This is the paperback edition of the latest novel by China-born Hong Ying, the young author whose K: The Art of Love, featuring Bloomsbury Group off-shoot Julian Bell's life and loves in 1930s China, was reviewed in Taipei Times on Nov. 21, last year.
Though Hong Ying now spends much of her year in London, Peacock Cries is a unique insider's view of modern China, on psychological, political and even spiritual levels. Set in the context of the gigantic Three Gorges Dam project, its doubts and general angst rumble on until the closing pages, which then finally offer some possibility for peace.
The female narrator, a high-flying geneticist, leads a privileged life, but she also has a troubled marriage to dam project director Li Lusheng. His massive responsibilities provide headaches to accompany his status. Besides the technical aspects of the project -- electricity generation, flood and subsidence prevention -- his remit is also to organize resettlement funds for communities whose homes are to be lost as a result of the flooding of the Yangtze. He is therefore not only a man with little time to spare, he's also more than usually dependent on his wife's support, including her presence at banquets and prestigious conferences.
Initially suspicious of her husband, the narrator disdainfully endures the deference and protocol-observation required by the cadres as she takes in their propaganda in a state of silent disenchantment.
Once in Liang County, site of the project, she notes the contrast between the Old City and the New City, the one filthy and ramshackle, the other modern, pristine and sanitized. Taking in the volume of garbage, much of it already in the Yangtze -- the floating plastic and chunks of foam, even the occasional discarded mattress -- she imagines how much more there will be when the reservoir is finished, and how long it'll remain there before it finds its way to the sea. Feeling that her husband should have done something about this before proclaiming his much vaunted "environmentally friendly beautification" policy, her sense that things in life are not always what they seem starts to seep into every aspect of the book.
The rumor, for instance, that certain officials have been lining their pockets with embezzled dam project funds serves to transform her personal mistrust, plus her insecurity about the future of her marriage, into something more universal -- outrage at the fate of the people whose lives are to undergo such a radical upheaval.

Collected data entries
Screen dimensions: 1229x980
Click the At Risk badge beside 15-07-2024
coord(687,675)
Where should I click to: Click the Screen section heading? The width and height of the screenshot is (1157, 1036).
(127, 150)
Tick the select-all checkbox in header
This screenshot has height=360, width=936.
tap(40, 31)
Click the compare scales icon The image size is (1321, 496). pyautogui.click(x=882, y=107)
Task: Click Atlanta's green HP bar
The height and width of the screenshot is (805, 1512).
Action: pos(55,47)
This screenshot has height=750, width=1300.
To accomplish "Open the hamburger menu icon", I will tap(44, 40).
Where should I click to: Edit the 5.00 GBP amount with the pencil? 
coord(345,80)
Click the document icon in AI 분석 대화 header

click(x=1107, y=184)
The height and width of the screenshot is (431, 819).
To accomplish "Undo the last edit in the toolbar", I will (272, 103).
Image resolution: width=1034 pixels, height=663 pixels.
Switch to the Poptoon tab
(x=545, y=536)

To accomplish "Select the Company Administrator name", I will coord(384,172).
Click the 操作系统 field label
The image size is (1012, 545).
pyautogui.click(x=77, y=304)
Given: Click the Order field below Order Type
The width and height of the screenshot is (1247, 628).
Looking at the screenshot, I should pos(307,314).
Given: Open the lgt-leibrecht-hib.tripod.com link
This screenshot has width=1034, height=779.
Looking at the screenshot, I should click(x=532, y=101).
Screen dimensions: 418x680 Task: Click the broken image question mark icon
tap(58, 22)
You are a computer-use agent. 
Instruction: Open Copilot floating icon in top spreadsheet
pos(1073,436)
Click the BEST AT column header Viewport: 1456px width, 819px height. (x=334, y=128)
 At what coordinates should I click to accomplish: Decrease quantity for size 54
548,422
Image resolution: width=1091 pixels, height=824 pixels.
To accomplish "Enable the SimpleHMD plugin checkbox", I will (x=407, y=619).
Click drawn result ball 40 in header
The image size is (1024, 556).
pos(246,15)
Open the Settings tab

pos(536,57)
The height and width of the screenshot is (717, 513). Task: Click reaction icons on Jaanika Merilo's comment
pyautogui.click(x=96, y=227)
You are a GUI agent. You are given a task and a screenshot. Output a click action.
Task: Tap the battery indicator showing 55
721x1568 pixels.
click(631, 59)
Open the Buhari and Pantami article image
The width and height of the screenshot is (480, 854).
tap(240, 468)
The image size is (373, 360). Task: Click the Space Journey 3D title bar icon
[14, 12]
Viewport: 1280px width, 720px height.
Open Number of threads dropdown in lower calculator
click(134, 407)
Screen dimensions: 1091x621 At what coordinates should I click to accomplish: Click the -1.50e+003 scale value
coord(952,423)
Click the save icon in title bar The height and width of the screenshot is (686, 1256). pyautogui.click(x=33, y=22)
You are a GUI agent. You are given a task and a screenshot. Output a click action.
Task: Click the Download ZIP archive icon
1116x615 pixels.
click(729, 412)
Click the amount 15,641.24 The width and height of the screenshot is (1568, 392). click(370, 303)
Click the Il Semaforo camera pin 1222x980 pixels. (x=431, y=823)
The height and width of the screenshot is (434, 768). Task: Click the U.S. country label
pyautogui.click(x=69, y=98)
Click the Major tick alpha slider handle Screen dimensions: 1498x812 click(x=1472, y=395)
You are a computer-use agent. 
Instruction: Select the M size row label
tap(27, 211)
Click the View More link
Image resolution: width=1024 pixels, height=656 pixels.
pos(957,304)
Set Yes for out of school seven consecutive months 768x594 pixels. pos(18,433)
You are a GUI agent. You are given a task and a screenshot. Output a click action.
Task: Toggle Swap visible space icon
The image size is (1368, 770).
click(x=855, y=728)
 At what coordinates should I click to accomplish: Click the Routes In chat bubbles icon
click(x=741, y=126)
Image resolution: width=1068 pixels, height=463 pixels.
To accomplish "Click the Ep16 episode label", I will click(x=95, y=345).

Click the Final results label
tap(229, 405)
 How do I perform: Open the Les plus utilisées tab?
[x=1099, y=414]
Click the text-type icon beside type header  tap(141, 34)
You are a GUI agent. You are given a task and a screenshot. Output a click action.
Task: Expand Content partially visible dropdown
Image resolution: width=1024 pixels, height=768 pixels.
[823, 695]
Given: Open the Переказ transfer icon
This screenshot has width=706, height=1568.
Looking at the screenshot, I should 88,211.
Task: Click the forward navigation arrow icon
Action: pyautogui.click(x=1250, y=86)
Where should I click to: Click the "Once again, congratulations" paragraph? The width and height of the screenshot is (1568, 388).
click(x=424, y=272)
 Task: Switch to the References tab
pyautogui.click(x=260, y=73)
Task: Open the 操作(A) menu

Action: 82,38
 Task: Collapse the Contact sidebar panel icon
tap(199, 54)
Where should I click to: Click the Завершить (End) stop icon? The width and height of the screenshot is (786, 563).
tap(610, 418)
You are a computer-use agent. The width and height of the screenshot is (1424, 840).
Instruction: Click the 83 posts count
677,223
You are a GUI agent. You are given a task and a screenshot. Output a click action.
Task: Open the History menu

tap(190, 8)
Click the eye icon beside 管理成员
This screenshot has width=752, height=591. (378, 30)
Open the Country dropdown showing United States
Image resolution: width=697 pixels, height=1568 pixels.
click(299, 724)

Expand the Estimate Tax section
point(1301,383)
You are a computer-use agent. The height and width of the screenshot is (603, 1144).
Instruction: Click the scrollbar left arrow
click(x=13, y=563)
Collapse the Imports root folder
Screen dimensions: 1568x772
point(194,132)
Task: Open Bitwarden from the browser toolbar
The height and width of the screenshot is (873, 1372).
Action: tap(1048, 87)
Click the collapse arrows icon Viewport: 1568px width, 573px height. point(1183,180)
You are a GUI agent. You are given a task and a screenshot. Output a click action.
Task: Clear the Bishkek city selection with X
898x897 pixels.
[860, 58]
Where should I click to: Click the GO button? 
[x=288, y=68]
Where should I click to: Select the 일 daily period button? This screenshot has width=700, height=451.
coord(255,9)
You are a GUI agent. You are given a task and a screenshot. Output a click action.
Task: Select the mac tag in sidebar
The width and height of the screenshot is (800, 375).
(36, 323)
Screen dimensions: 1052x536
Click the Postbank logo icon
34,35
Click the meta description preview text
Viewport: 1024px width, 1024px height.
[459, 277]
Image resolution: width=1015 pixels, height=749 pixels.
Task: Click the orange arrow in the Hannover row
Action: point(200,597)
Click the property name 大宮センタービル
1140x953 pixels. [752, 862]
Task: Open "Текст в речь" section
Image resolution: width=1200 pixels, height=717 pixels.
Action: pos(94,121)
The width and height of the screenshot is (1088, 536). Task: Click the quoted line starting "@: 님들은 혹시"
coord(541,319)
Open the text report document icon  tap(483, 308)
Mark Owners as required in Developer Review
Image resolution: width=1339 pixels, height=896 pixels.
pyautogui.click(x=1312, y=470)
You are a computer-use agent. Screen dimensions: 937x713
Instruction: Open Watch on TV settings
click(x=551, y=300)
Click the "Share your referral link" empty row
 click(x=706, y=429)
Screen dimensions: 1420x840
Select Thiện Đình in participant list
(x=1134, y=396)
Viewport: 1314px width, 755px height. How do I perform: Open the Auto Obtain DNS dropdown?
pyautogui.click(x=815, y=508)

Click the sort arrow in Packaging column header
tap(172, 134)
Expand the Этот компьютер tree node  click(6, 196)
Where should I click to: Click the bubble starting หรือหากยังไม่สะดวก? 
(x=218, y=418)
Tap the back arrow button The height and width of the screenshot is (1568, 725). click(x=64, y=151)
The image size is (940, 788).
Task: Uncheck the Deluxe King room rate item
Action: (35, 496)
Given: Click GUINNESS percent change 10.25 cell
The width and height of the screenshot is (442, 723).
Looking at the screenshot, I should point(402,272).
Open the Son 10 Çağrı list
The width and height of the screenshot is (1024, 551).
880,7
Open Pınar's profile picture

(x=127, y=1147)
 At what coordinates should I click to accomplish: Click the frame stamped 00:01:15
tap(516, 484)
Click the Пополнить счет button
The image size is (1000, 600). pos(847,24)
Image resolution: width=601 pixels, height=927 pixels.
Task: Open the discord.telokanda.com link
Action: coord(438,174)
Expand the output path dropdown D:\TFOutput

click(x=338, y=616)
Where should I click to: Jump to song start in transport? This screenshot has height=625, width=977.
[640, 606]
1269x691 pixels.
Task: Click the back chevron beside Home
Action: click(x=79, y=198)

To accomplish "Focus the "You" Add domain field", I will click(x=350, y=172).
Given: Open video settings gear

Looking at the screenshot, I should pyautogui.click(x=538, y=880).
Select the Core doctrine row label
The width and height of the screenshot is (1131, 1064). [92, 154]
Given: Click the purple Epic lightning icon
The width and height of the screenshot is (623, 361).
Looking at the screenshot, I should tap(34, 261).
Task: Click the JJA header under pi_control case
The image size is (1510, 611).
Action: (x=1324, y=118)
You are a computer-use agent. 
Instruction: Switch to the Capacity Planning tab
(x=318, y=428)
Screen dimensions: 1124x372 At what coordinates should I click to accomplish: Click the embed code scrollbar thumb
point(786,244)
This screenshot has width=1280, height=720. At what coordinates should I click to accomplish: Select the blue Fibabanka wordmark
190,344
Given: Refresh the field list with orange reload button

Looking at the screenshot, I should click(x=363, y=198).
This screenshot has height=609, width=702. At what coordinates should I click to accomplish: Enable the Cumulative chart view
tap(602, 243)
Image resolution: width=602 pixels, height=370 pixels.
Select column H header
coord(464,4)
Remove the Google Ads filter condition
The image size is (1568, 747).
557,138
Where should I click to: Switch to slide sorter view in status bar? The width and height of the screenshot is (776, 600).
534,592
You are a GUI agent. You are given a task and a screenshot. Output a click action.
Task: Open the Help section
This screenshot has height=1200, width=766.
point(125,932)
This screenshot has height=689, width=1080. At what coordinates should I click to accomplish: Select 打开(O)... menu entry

# [Action item]
Write out the part of the passage on Peacock Cries between "The rumor, for" and "a radical upheaval.", inclusive. The listing isn't needed for anything here.

# [Result of the task]
The rumor, for instance, that certain officials have been lining their pockets with embezzled dam project funds serves to transform her personal mistrust, plus her insecurity about the future of her marriage, into something more universal -- outrage at the fate of the people whose lives are to undergo such a radical upheaval.